As RWA members continued taking speed tests, “they witnessed coverage go up where there had previously been none the month (or even week) before,” the RWA filing said. “Also, in many areas where T-Mobile reported coverage, cell sites supposed to be providing that purported coverage had not been even placed into operation. Further, in many of the areas where T-Mobile has claimed coverage, the carrier is using satellite backhaul. In these locations, backhaul speed and latency limitations make hitting speeds of 5Mbps down impossible—regardless of other network inputs.”
RWA members provide mobile access and fixed wireless Internet services, “and support the subscribers of larger carriers while roaming in their rural service areas,” the group says. Each RWA member serves fewer than 100,000 subscribers.
More data on Verizon
RWA also provided the FCC with this update on its members’ Verizon speed tests:
RWA member Panhandle Telecommunication Systems, Inc. drove 124,421 miles (a distance nearly equivalent to driving 5 times around the Earth) during the challenge process, and took a total of 3,605,517 speed tests. Of the total test points collected, 3,232,612 (89.7 percent) tested below 5Mbps download speed or did not register 4G LTE service at all. Panhandle’s Verizon speed test data collection covered a total of 2,060,883,573 test points. Of the total test points collected, 1,728,794 (83.9 percent) tested below 5Mbps download speed or did not register 4G LTE service at all on Verizon-designated handsets.

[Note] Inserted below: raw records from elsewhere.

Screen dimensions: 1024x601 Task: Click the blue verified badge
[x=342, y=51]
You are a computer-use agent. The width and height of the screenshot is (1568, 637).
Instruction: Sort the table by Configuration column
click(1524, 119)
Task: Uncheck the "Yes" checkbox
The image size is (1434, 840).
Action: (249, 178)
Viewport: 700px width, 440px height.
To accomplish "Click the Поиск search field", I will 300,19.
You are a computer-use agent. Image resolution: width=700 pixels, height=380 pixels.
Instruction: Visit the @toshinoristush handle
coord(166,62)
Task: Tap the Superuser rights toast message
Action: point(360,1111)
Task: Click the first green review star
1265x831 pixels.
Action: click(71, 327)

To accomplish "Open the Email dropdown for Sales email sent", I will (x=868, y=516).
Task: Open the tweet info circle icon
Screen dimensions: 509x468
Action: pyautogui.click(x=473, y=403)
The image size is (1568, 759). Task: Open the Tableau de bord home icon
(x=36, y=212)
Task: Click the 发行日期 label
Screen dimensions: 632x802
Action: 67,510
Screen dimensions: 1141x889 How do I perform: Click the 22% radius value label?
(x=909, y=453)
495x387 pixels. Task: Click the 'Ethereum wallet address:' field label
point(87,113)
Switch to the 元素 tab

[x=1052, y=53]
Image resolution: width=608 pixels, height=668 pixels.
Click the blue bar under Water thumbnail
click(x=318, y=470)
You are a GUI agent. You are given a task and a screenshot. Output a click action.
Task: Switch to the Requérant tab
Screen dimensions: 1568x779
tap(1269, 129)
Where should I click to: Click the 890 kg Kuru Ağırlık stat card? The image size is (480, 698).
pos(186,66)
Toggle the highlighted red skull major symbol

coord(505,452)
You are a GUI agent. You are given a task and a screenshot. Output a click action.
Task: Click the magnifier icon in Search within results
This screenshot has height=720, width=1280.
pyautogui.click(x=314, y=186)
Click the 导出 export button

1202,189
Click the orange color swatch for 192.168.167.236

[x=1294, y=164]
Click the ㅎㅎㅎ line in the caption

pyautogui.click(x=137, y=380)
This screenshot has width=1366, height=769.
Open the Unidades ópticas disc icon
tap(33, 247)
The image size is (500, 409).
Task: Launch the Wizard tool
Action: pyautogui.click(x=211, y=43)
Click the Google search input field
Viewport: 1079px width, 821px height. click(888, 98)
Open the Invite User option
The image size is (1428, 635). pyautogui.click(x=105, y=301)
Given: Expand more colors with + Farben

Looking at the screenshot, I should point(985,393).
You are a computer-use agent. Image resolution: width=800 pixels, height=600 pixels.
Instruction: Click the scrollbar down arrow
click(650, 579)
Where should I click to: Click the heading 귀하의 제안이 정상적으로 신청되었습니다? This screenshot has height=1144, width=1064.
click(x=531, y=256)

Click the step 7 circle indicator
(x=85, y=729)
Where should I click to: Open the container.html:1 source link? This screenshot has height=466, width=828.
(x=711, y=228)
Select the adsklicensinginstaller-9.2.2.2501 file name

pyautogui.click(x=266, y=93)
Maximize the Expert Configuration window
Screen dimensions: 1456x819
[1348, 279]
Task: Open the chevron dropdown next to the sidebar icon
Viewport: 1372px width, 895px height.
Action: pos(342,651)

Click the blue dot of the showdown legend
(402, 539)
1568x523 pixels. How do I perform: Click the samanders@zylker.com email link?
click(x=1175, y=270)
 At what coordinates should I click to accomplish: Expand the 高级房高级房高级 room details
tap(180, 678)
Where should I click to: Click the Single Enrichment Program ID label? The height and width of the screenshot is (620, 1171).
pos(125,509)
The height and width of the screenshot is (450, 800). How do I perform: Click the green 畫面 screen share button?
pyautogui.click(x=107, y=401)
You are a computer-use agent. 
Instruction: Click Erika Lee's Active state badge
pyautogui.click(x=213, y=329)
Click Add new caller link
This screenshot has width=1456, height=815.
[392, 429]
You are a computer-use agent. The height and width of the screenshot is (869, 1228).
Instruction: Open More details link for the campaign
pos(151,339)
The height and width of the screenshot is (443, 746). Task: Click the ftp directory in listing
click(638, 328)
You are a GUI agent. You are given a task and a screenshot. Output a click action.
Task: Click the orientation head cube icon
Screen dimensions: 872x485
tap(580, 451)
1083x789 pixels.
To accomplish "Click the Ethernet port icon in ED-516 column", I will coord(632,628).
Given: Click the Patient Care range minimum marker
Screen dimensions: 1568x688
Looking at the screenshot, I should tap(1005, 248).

Sagebrush Cellular, Inc. collected 2,684,667 test points, and found that 99.09 percent of those test points either tested below 5Mbps download speed or did not register 4G LTE service at all. Pine Belt Cellular, Inc. collected 1,485,324 test points, and found that 82.9 percent of those test points either tested below 5 Mbps download speed or did not register 4G LTE service at all.
We contacted T-Mobile and Verizon about the RWA’s latest findings and will update this story if we get responses.
FCC Chairman Ajit Pai said last week that “A preliminary review of speed test data submitted through the challenge process suggested significant violations of the Commission’s rules,” but didn’t say which carrier or carriers lied about their coverage.
The FCC said its investigation is focusing on “whether one or more major carriers violated the Mobility Fund Phase II (MF-II) reverse auction’s mapping rules and submitted incorrect coverage maps.” The FCC has suspended its mapping challenge process pending the results of the investigation.